*Excerpted passage*
*-*-*

The film’s self-proclaimed “Ungli Gang” exists to “give corruption the finger” by donning ski masks, staging elaborate stings, recording everything, and sending the embarrassing evidence to the news media. The general public laps it up, and the gang’s four masked avengers soon attain superstar status.
Journalist Abhay (Randeep Hooda, Jism 2) leads a quartet of pissed-off urbanites set on tearing down the corrupt status quo, including a medical intern (Kangana Ranaut, Queen); a computer genius (Neil Bhoopalam); and a mechanic (Angad Bedi). An interloper who joins the group (Emraan Hashmi, The Dirty Picture and Danis Tanovic’s 2014 Toronto feature Tigers) contributes a satisfying twist to the story.

*-*-*

*Source material*
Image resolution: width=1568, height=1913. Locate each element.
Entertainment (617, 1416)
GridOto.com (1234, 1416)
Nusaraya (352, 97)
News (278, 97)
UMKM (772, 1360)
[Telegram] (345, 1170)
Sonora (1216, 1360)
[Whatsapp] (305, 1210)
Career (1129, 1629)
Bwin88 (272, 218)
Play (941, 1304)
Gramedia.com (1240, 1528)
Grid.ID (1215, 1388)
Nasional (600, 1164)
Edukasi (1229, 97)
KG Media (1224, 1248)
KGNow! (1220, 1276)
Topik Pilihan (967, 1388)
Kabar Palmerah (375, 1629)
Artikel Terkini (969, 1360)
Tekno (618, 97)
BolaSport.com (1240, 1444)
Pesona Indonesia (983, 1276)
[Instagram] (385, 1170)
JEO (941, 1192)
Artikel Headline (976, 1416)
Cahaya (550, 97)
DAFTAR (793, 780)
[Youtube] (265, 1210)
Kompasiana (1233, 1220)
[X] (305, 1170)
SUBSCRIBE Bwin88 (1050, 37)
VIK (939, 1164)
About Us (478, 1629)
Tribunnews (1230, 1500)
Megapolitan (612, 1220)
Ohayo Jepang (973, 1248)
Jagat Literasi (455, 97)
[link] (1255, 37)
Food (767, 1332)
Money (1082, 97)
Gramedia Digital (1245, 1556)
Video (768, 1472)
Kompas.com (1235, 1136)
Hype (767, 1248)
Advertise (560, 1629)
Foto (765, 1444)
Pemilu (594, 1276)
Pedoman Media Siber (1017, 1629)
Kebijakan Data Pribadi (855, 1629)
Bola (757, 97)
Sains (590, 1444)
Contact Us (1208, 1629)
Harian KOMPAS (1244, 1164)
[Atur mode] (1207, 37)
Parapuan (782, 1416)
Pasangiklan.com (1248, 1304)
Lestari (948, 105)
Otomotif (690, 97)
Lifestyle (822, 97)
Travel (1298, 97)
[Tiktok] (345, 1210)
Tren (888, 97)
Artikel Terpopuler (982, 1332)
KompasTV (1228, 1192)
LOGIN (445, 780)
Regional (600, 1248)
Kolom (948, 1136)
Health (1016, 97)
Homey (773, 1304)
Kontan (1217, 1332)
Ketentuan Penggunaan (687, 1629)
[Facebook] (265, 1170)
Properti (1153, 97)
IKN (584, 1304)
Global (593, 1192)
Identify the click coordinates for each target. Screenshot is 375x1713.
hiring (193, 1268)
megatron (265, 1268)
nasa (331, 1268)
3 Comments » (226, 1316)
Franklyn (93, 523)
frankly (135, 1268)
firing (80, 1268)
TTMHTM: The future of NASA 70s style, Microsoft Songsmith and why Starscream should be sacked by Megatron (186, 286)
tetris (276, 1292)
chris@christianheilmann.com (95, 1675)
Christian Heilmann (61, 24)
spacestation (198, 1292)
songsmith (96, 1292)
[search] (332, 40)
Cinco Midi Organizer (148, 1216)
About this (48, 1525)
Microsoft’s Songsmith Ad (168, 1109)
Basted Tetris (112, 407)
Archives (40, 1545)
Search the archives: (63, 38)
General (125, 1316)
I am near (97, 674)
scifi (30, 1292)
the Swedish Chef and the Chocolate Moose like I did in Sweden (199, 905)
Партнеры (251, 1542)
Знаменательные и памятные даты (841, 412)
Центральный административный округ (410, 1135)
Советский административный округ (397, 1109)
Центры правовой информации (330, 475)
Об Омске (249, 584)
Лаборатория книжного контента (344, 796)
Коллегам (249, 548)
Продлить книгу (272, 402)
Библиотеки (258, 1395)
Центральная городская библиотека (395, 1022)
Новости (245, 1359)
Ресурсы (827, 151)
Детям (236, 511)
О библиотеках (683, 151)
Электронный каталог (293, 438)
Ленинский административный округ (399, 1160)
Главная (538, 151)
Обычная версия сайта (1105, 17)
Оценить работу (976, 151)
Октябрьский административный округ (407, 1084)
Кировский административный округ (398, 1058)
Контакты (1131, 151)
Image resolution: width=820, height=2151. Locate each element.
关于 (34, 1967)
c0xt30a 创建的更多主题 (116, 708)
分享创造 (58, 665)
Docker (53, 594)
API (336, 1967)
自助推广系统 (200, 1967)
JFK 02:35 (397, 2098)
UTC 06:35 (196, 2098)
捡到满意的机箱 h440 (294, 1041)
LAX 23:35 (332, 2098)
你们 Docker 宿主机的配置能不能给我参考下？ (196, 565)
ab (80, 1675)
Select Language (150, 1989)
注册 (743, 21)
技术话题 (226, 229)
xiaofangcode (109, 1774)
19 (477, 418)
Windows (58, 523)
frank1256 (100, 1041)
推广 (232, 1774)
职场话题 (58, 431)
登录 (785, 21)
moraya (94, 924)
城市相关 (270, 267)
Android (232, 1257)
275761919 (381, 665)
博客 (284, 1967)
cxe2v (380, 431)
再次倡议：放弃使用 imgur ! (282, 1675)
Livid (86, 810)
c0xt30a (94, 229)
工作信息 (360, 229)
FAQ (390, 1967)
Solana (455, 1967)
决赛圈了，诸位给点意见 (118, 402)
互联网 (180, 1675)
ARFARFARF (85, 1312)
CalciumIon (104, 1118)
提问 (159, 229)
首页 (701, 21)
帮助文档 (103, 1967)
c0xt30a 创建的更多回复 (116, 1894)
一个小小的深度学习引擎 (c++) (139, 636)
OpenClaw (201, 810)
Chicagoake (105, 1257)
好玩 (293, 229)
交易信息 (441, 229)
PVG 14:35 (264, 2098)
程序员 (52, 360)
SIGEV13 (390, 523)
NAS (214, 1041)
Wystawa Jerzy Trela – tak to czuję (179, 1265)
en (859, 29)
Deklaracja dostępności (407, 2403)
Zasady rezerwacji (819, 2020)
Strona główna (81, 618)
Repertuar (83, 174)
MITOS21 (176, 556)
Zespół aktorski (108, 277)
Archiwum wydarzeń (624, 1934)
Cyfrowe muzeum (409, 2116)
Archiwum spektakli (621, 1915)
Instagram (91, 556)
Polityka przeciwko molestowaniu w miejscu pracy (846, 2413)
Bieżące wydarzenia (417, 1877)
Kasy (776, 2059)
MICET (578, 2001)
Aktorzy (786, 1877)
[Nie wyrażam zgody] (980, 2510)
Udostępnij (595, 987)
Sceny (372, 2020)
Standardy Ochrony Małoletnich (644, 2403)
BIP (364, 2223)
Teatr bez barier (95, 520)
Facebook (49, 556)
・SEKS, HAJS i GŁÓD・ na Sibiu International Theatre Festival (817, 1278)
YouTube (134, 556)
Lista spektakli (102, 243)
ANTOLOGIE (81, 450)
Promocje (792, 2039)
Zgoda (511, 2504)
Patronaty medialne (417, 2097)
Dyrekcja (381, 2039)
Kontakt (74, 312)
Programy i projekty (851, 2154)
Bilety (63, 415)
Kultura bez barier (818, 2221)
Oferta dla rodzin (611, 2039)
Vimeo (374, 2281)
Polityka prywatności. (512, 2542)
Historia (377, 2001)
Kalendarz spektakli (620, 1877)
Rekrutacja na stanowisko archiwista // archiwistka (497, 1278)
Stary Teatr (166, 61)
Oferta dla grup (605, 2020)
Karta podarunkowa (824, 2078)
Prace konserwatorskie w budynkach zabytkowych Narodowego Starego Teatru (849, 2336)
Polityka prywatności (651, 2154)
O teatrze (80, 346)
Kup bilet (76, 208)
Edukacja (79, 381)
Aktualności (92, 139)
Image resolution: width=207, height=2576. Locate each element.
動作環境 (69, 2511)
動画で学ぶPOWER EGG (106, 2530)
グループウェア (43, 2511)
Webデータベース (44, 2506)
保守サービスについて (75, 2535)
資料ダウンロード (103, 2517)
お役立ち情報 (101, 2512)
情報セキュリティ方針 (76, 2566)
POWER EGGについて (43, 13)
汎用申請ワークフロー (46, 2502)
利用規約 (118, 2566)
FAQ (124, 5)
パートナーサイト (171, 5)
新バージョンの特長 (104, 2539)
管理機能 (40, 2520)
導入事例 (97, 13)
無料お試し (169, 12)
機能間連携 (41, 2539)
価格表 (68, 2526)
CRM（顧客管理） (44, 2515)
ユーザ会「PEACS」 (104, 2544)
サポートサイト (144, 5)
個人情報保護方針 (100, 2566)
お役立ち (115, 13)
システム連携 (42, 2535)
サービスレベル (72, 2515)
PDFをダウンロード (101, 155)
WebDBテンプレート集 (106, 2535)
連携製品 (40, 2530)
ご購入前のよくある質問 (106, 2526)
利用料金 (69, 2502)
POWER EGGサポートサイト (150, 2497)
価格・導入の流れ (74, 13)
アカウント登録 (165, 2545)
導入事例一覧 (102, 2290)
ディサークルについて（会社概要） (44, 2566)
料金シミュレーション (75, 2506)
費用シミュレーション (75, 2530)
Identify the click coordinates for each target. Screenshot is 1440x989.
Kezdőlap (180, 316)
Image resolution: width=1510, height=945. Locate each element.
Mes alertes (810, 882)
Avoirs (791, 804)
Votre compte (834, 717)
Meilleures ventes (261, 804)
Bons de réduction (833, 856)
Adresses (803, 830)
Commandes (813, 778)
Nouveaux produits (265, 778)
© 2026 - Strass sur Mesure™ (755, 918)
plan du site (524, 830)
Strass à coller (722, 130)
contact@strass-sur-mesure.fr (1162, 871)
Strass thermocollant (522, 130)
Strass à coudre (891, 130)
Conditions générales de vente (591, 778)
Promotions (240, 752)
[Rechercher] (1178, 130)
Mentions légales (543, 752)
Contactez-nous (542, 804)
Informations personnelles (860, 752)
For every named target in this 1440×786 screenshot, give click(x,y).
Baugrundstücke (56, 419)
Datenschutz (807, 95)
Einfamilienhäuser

*-*-*

*Problems to work on*
- a) Summarize the film passage about the "Ungli Gang" in two sentences.
- b) Continue the film passage about the "Ungli Gang" from the point where it stops.

*Activity answers*
- a) In the film, the self-proclaimed "Ungli Gang" fights corruption by wearing ski masks, staging elaborate stings, recording everything, and sending the embarrassing evidence to the news media, which makes its four masked members superstars with the public. The gang is led by journalist Abhay (Randeep Hooda) and includes a medical intern (Kangana Ranaut), a computer genius (Neil Bhoopalam), and a mechanic (Angad Bedi), while an interloper played by Emraan Hashmi joins the group and brings a satisfying twist to the story.

- b)
Writer-director Renzil D’Silva — a force behind the official Indian remake of Fox Television’s 24 — deserves credit for depicting the women in this film as capable and strong (Shraddha Kapoor’s nightclub “item song” aside); and especially for casting Sanjay Dutt as the police officer out to make an example of the gang. Dutt, a megastar of the ’80s and ’90s, is currently serving a five-year sentence for firearms charges connected to the 1993 Mumbai blasts that left more than 350 dead.
Dutt was allowed a brief period of parole to shoot this film. News junkies may find it ironically satisfying to hear him deliver lines about the force of justice and the exalted position of law enforcement.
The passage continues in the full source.